Quand il avait voulu tout finir seul, il butait sur cette phrase et je lui avais pourtant conseillé de la sauter.

Mais il ne comprenait pas non plus pour la dernière. Je lui propose:

- Lire jusqu'au point,

- relire depuis le début.... C'est une histoire, rappelle-toi le travail qu'on a fait pour que tu racontes ton voyage au Bled. Il y a une continuité dans l'histoire, cela va t'aider.

- et enfin, replace le dans une situation de vie à toi.

Il insiste sur le fait d'avoir à se concentrer pour y arriver. Il choisit de lire à haute voix, mot à mot et me questionne inquiet: "vous n'avez rien compris?" conscient du travail réalisé sur d'autres textes pour lire autrement.

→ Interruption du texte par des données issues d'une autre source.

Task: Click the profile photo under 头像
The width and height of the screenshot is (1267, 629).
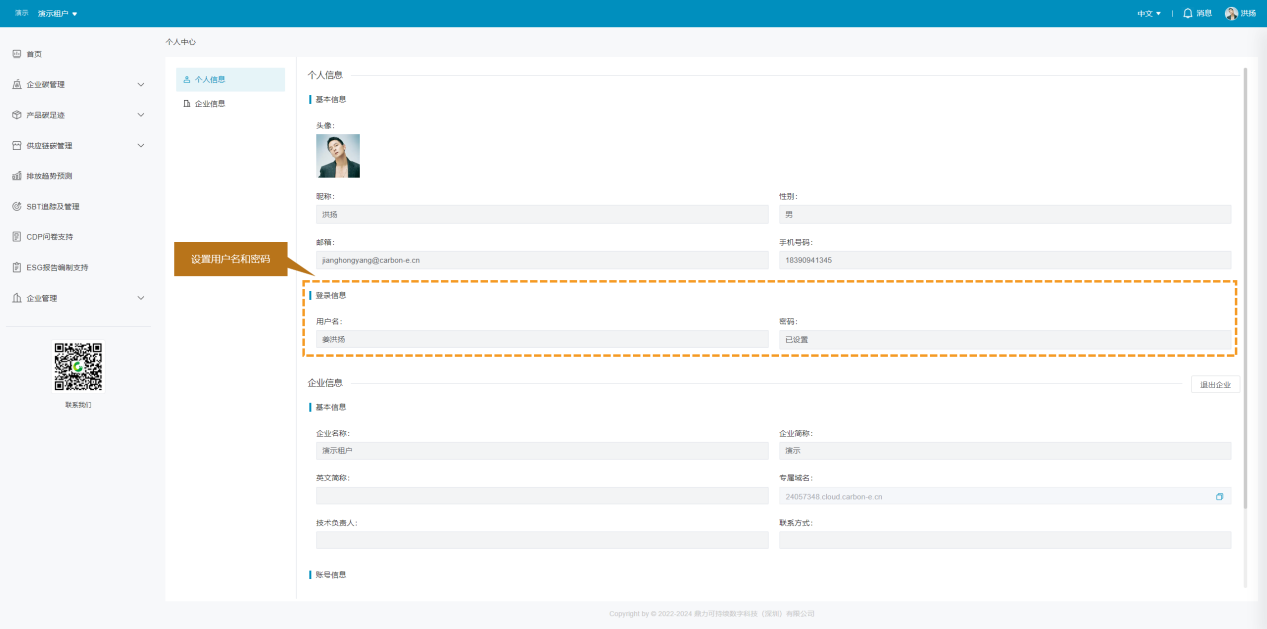Action: (338, 156)
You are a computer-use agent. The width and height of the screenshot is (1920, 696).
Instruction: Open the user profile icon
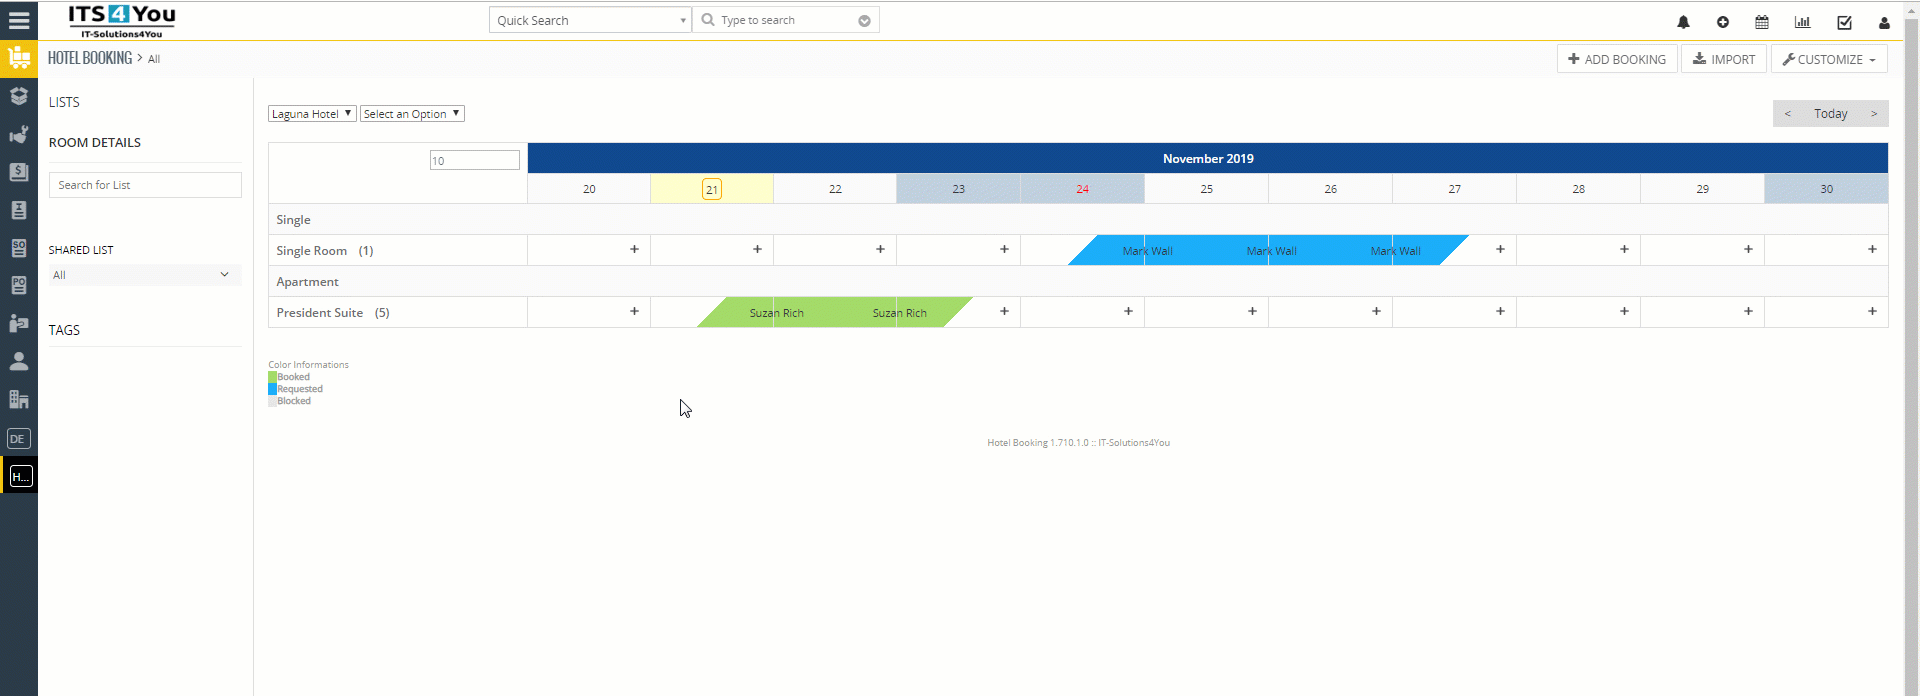(1884, 22)
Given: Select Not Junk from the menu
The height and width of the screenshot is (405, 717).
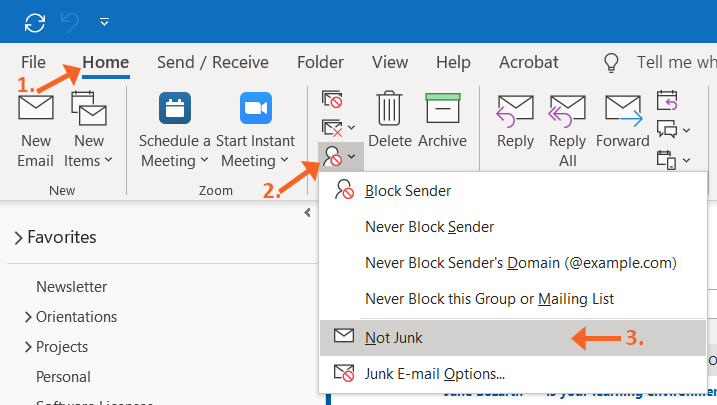Looking at the screenshot, I should coord(394,338).
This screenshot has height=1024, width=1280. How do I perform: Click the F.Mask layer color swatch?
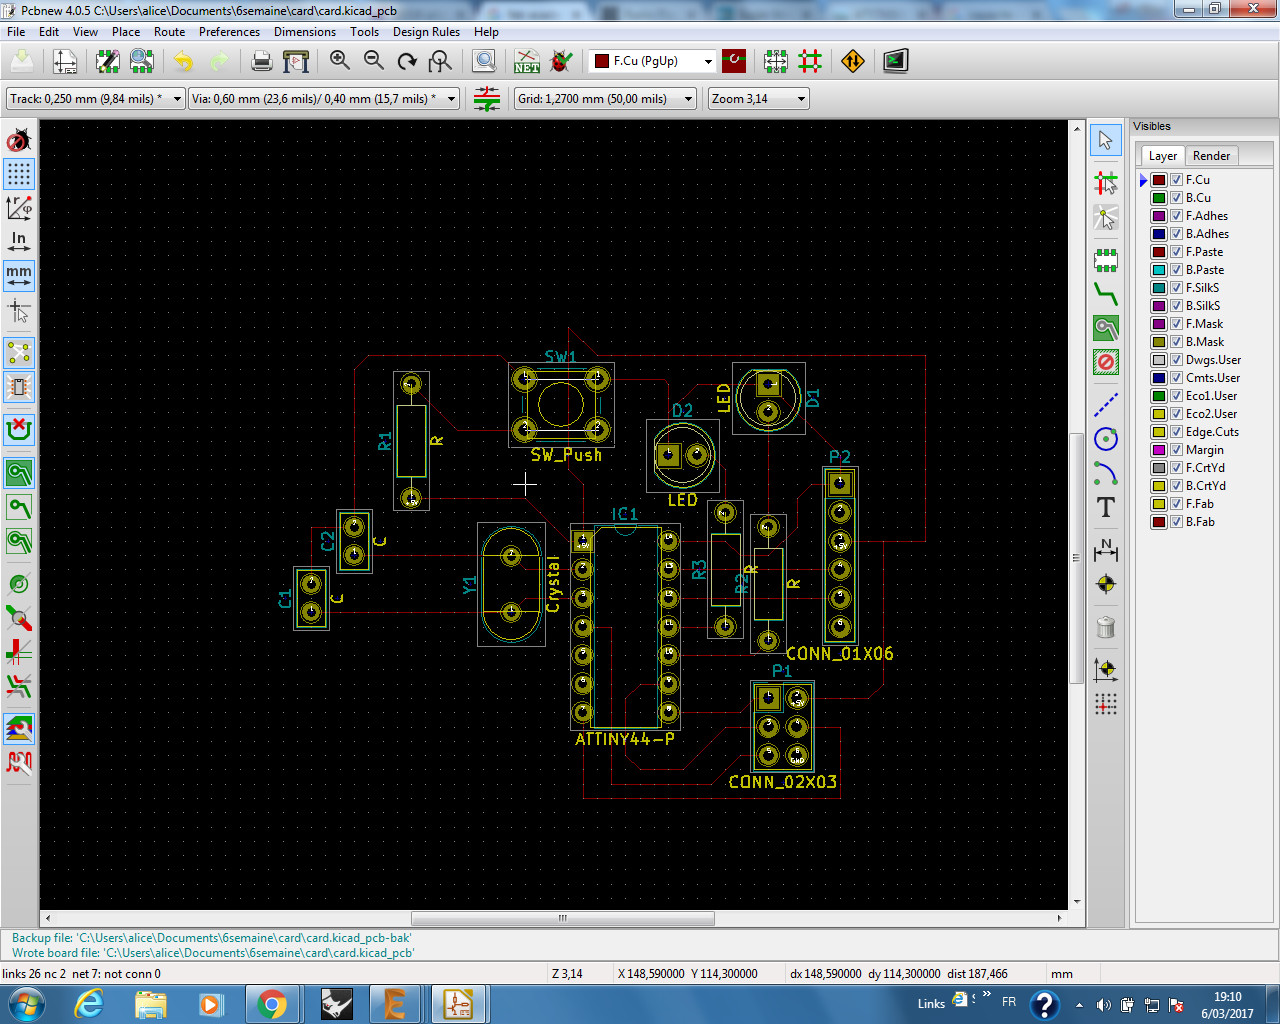(x=1159, y=324)
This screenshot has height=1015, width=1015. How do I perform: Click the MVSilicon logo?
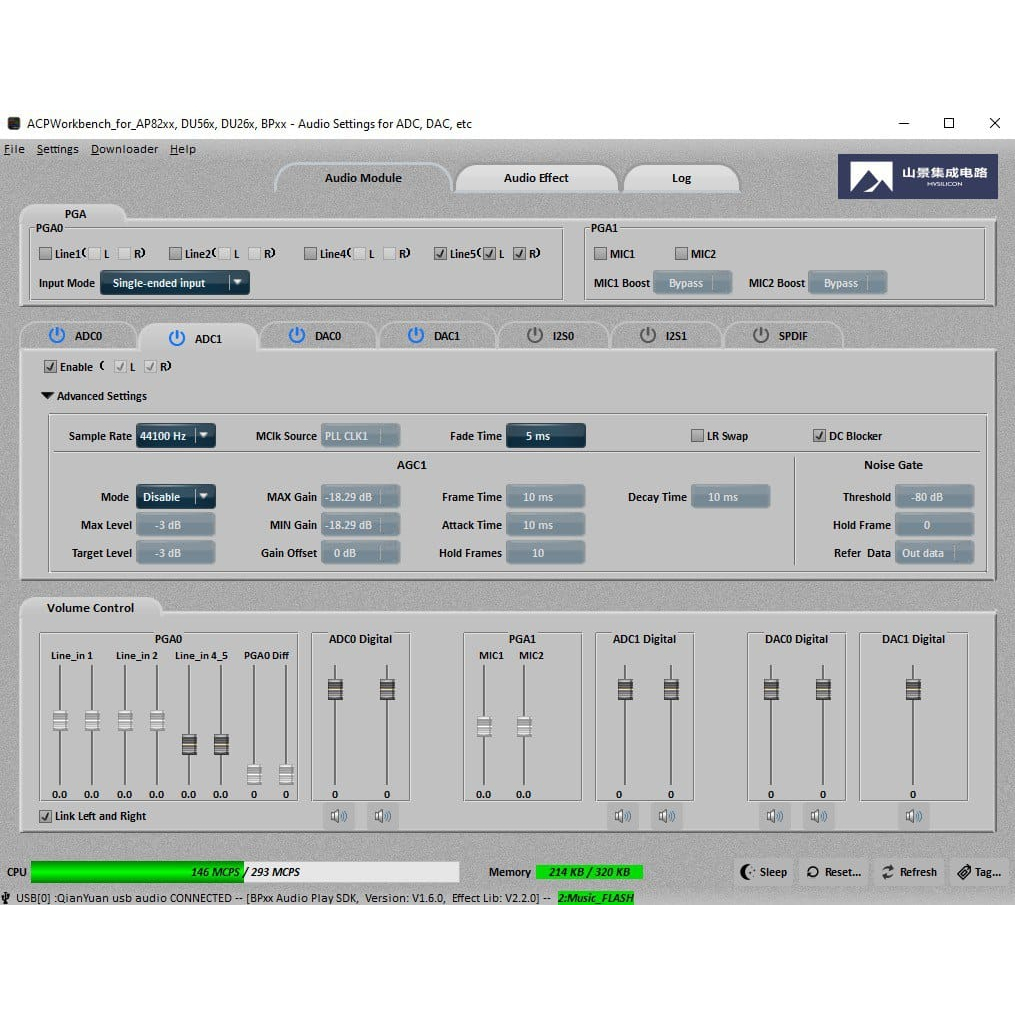tap(917, 177)

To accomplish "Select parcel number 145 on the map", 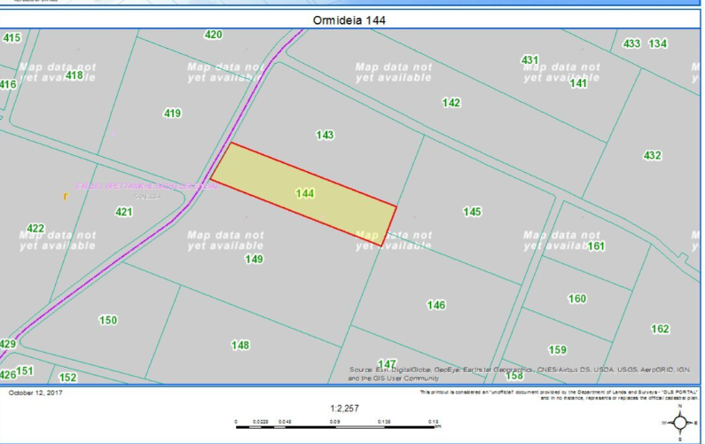I will pos(472,211).
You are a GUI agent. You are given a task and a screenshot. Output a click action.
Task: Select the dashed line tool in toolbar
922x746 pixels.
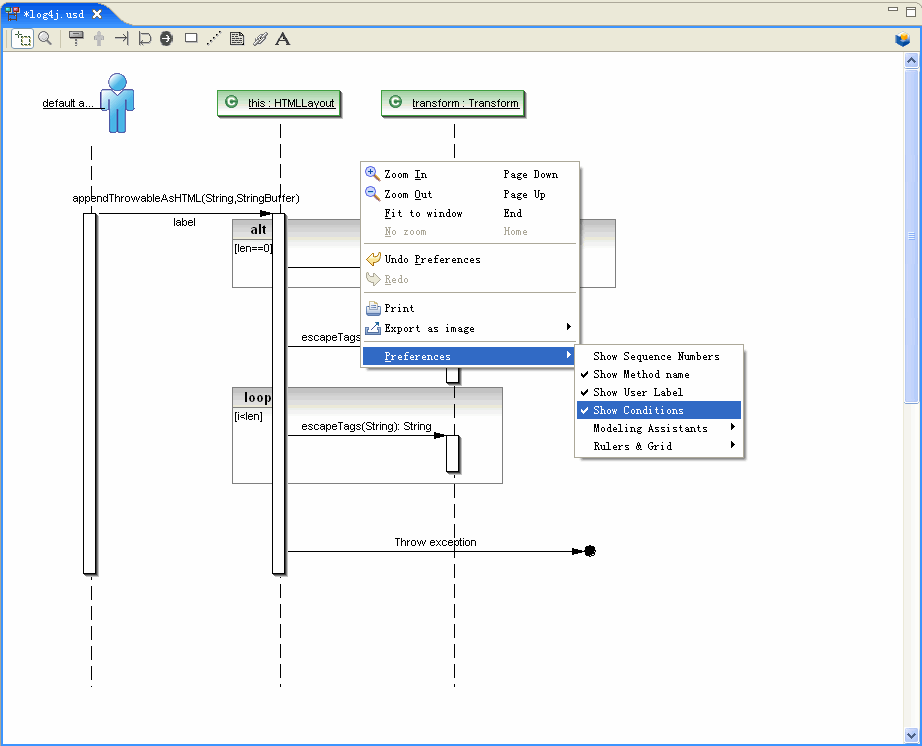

Comme souvent il fait à nouveau le point en fin de séance:

"Avant j'avais du mal à lire un mot, surtout pour les courriers, il fallait que je recommence plusieurs fois. Maintenant j'arrive à m'exprimer, à résoudre le problème".

Je le relance "de quoi?, de qui?"

"Je commence à avoir une petite idée." et ajoute:

"Pourquoi vous retournez la question?"

"On en reparlera demain. Du miroir de l'autre"

"Je repense à tous les dessins que j'ai faits avec la flèche:

elle partait, revenait en arrière, repartait.. dans le dernier (en tête d'article) elle montait."

Il avait dit alors: "vous n'avez pas tort, je ne sais pas où je vais mais je commence à voir un peu plus clair. je sais que j'arrive "petit""

Et il veut écrire sur cette dernière le résumé de la question:

"doucement mais suremet"

même si après avoir cherché comment l'écrire sans faute: syllabes épelées, décomposition recomposition en cherchant des mots qu'il connait pour choisir dans les variations: comment tu écrirais la fin de douce, oui c'est ça, quel ent?, lequel il faut chosir sur le carnet pour 'mais' qu'il écrit habituellement mes, rappelle-toi la composition, on prend le féminin, tu as déjà écrit ment... il va oublier le n de sûrement quand il va passer à écrire seul sans mon regard.

Son problème serait donc en bonne voie de résolution, s'il peut revenir avant des lustres. S'il a encore les stratégies de DL pour lire mal, s'il est encore parasité par ses associations personnelles, si le chemin est encore long pour écrire, les résistances s'effacent  et le rappel de sa flèche lui donne bien le mot de la fin!